Referred to as “Familiar Faces,” the program is based on Hudson County’s Frequent User (FUSE) Initiative, modeled on the CSH national blueprint, and aims to break the cycle of repeat use of hospitals, jails, shelters and other costly crisis systems by providing supportive housing solutions. The pilot program gets its name because the faces of the chronically homeless are familiar to local community members – police officers, commuters and neighbors.
The new pilot program will create 25 new supportive housing units using rental vouchers from the State of New Jersey and intensive services funded by two Hudson County hospitals – Hoboken University Medical Center and Jersey City Medical Center. The cost to house each tenant will be about $25,000/year and the majority of the applicants have already been identified by Garden State Episcopal Community Development Corporation (GSECDC.)

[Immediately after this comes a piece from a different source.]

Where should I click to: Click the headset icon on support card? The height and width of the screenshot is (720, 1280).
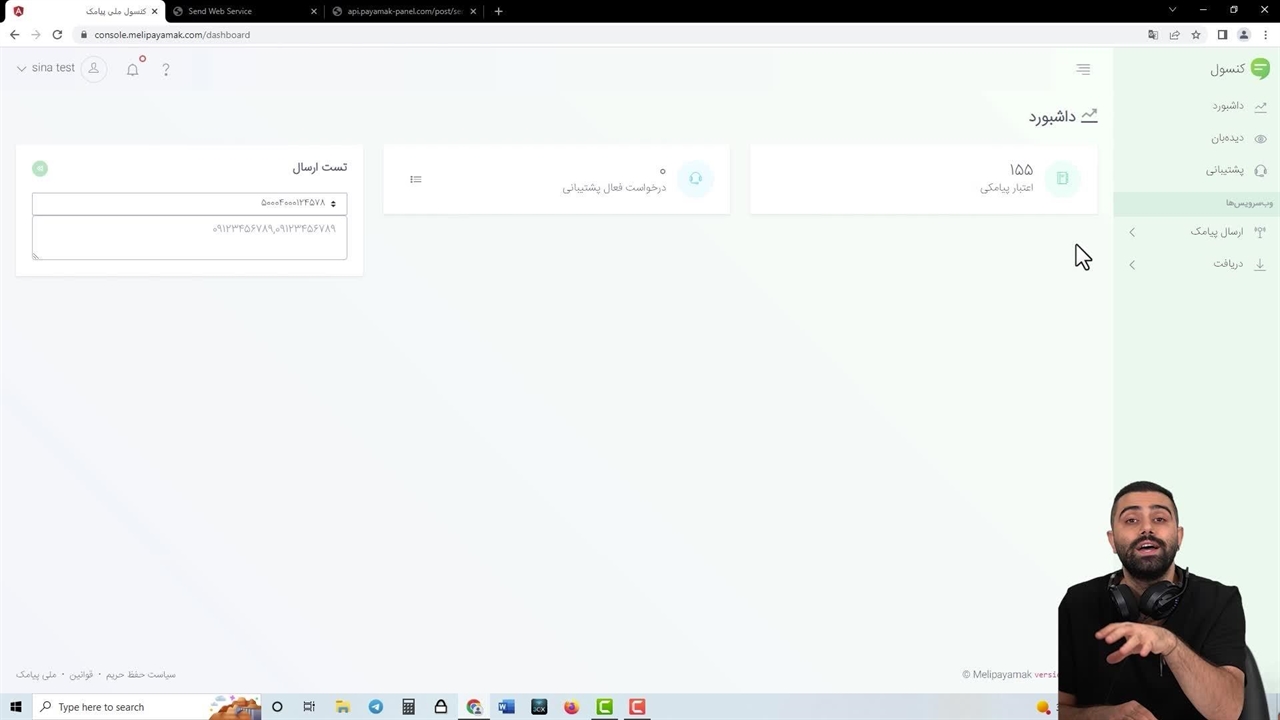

Hudson County Executive Tom DeGise sees this pilot program as one that will save money along with the lives of the chronically homeless. “They often make repeat trips to jail or to the emergency room. A separate cost analysis from Hudson County showed hospital and shelter costs decreased by $398,000 annually when the county helped 25 homeless clients find supportive housing for a year.”

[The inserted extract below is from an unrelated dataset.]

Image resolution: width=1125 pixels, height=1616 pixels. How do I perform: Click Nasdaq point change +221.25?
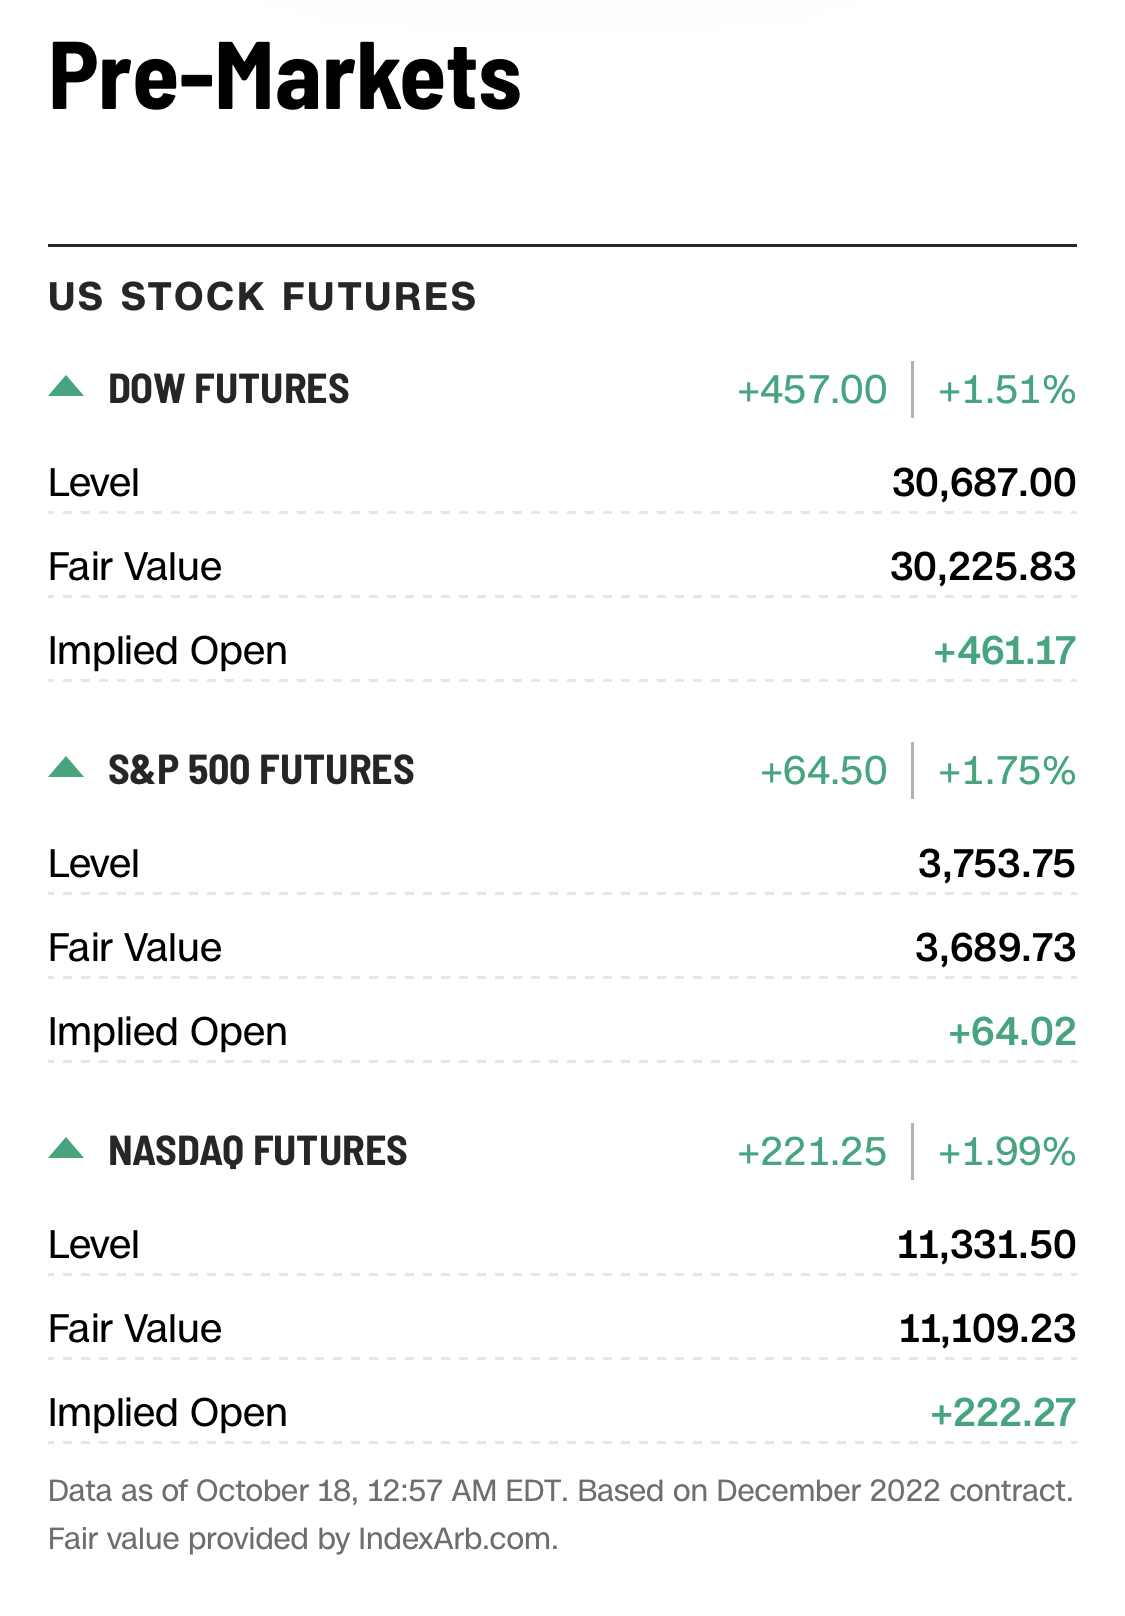(x=811, y=1152)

“Without permanent housing, where they can be stabilized and get the supportive services they need, even just a handful of individuals on the street or in the shelters can become very expensive,” said DeGise.
Hoboken Mayor Ravi S. Bhalla spoke to Insider NJ about the critical importance of this pilot program. “This crisis knows no borders, and I am proud of the progress we have made in our collaborative work, which goes beyond simply handing someone a dollar or providing them with temporary shelter,” said Hoboken Mayor Ravi S. Bhalla.
“These are the cutting-edge partnerships that effectively end homelessness and reduce healthcare costs for all of us,” said Kristin Miller, CSH Director of programs in the NY-NJ Metro area. “CSH is the national champion of the FUSE model and we hope every state and county will show the same initiative as New Jersey and Hudson County.”
NJTV reported on the initiative on September 19 and profiled someone who is among the chronically homeless in Hudson County. “Gisselle Gonzalez knows being homeless isn’t easy. She’s 32 and lives hand-to-mouth, alongside the ever-present homeless population in Journal Square — just a fraction of Hudson County’s more than 800 homeless, according to last year’s official count.”
“I go to the temple, the Indian Sikh temple. They give pretty good food every day so I won’t be not starving. Sometimes I stay outside, because there’s a lot of fights sometimes in the shelters,” Gonzalez said. “So I try to ask for help, as much as I can, you know.”
“The Hudson County Familiar Faces program reflects the next step in DCA’s significant investment in addressing homelessness through the Housing First model, including the Statewide Housing First Initiative and the Housing First Initiative for people with opioid addictions,” said Janel Winter, director of DCA’s Division of Housing and Community Resources.